Which brings us to the cornerstone of everything Exercise Matters stands for: consistency. In a world that thrives on flexibility and choice, the clinic has taken a deliberately different approach.
Membership here isn’t just access. It’s commitment. Clients secure a specific class time each week, embedding movement into their routine in a way that becomes non-negotiable.
It’s a simple shift. But a powerful one. Routine leads to consistency. Consistency leads to results. And the numbers speak for themselves. At one point, the retention at the clinic sat at 98.7 percent over six months – a figure almost unheard of in the exercise and health industry. Today, it’s even higher.

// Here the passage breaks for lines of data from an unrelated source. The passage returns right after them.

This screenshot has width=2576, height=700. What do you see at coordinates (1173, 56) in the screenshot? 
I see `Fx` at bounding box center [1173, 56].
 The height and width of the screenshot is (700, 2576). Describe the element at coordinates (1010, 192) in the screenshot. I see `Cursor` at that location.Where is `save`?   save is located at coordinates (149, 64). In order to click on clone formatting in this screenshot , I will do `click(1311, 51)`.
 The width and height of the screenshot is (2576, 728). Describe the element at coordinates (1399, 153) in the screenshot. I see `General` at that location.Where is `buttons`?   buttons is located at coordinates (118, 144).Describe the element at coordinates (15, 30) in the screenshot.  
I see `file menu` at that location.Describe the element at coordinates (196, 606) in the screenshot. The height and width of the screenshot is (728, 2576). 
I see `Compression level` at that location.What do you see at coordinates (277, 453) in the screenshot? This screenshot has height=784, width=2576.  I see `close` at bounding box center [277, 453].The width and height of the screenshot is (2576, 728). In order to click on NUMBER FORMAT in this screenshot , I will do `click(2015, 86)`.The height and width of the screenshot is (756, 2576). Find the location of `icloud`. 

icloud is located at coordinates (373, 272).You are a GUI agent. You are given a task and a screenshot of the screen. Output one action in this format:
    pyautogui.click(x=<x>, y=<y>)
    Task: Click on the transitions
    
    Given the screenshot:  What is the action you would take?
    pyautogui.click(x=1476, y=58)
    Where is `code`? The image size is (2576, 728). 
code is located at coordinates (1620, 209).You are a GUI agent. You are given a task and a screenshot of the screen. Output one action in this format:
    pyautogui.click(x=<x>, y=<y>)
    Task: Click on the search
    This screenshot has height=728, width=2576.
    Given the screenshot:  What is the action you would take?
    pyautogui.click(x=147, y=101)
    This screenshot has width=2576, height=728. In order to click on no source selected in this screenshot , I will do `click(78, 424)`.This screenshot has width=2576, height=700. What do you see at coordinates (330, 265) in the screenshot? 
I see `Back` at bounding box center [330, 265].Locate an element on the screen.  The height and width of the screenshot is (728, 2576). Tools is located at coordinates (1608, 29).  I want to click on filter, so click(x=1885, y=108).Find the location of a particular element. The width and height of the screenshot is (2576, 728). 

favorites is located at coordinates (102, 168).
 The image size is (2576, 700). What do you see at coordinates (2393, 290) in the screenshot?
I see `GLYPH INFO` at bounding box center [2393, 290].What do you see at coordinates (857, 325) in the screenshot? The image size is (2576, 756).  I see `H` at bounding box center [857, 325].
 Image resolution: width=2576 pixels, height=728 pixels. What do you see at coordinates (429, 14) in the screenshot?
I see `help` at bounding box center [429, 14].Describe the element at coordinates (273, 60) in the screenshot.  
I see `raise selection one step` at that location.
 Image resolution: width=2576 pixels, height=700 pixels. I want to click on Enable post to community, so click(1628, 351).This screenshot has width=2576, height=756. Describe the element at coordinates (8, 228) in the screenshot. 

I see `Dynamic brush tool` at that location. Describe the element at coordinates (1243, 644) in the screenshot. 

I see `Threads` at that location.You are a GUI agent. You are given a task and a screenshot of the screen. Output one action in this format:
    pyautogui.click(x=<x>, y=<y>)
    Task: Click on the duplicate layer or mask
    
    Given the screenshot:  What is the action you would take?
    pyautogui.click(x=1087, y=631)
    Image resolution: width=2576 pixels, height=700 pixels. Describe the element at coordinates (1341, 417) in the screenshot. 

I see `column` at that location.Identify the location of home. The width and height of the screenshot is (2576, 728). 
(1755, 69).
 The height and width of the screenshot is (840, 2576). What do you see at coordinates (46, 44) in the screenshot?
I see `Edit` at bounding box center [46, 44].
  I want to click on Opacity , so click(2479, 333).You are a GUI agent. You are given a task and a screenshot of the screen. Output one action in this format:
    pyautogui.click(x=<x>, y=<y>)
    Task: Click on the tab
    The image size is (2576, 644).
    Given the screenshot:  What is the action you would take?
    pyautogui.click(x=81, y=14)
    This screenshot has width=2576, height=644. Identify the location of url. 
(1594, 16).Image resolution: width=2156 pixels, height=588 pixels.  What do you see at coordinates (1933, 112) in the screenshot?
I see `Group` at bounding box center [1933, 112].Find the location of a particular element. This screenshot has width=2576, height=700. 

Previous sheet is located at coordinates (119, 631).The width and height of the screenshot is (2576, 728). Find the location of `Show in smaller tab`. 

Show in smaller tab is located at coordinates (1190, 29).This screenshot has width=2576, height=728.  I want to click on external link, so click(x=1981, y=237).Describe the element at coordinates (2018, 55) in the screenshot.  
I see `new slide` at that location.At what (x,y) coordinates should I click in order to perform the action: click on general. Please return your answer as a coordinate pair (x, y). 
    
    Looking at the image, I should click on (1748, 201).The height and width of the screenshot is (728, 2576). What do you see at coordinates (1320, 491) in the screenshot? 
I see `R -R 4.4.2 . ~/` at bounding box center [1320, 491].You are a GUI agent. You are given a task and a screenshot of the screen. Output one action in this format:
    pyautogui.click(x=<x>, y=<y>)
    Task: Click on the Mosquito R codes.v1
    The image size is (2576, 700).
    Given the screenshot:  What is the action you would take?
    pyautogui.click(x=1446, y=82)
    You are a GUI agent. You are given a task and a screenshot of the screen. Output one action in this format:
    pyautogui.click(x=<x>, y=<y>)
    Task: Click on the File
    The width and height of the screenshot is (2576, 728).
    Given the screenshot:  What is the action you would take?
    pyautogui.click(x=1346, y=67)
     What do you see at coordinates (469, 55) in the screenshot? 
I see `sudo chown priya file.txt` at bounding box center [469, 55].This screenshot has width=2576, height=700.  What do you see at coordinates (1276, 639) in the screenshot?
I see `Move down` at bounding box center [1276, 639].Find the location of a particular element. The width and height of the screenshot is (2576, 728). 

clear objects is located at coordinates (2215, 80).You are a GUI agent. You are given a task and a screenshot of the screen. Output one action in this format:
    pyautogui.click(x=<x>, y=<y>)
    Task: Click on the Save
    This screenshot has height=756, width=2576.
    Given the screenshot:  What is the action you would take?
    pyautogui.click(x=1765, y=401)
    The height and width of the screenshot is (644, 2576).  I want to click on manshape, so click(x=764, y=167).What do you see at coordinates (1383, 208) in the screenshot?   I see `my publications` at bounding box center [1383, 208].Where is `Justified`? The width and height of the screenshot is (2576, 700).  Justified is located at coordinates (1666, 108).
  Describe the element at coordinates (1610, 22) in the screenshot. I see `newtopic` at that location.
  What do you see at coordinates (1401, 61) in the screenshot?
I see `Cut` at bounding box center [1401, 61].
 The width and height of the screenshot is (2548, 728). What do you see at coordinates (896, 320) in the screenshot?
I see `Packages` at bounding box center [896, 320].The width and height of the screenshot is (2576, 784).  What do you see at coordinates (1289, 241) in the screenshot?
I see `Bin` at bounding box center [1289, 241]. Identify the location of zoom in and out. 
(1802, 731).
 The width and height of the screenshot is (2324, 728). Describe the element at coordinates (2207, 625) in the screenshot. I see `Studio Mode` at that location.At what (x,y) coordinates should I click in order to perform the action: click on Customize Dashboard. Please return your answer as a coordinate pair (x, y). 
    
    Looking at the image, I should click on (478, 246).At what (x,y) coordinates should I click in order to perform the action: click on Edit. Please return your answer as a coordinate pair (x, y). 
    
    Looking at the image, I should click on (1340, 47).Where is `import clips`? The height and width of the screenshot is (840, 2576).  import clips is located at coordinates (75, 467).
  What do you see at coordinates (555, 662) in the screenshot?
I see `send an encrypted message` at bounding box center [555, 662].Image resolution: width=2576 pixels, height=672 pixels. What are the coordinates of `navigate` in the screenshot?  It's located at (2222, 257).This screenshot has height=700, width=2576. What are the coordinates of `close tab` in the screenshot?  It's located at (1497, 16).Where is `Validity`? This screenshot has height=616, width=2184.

“People don’t actually want more choice,” Sven reflected. “They want time and a routine that works.”
There’s something reassuring in knowing where you’ll be, who you’ll see, what you’ll do. In building not just strength, but familiarity, community, confidence. For many who walk through the doors, the first step is the hardest. The fear of the unknown. The belief that they’re ‘not a gym person’. And yet, within weeks, that narrative begins to shift.
“They’re a completely different person,” Sven said. “They’re feeling strong. They’re feeling comfortable. They’re excited.”
And that transformation – subtle at first, then undeniable – is what keeps people coming back. Not just for the physical benefits, but for the sense of empowerment that follows.
“Some of our clients will go on holiday and actually miss the routine,” Sven says.
This is also what makes this moment of expansion so significant. For years, there has been a waiting list of people ready to begin, but unable to step in. Now, with new space, new staff, and a full suite of upgraded equipment, that barrier has lifted. This is, quite simply, an opening for longevity. An opportunity for those managing osteoporosis, navigating perimenopause and ageing. For those who feel stuck in cycles of injury from unsupervised training or who have never lifted a weight in their life, but know that something needs to change.
“We’ve got the staff. We’ve got the facilities. We’ve got the equipment,” Sven said. “It’s the perfect time for people to come and see us.”
And IN Noosa, where lifestyle and longevity walk hand in hand, that invitation feels particularly resonant. Because this isn’t about chasing a version of yourself defined by appearance. It’s about building a body that supports you, through seasons, through challenges, through the passage of time called life.
It’s about strength that lasts, movement that matters. And perhaps most importantly, it’s about rewriting the narrative of ageing and injury altogether. And at Exercise Matters, the future doesn’t look fragile. It looks strong.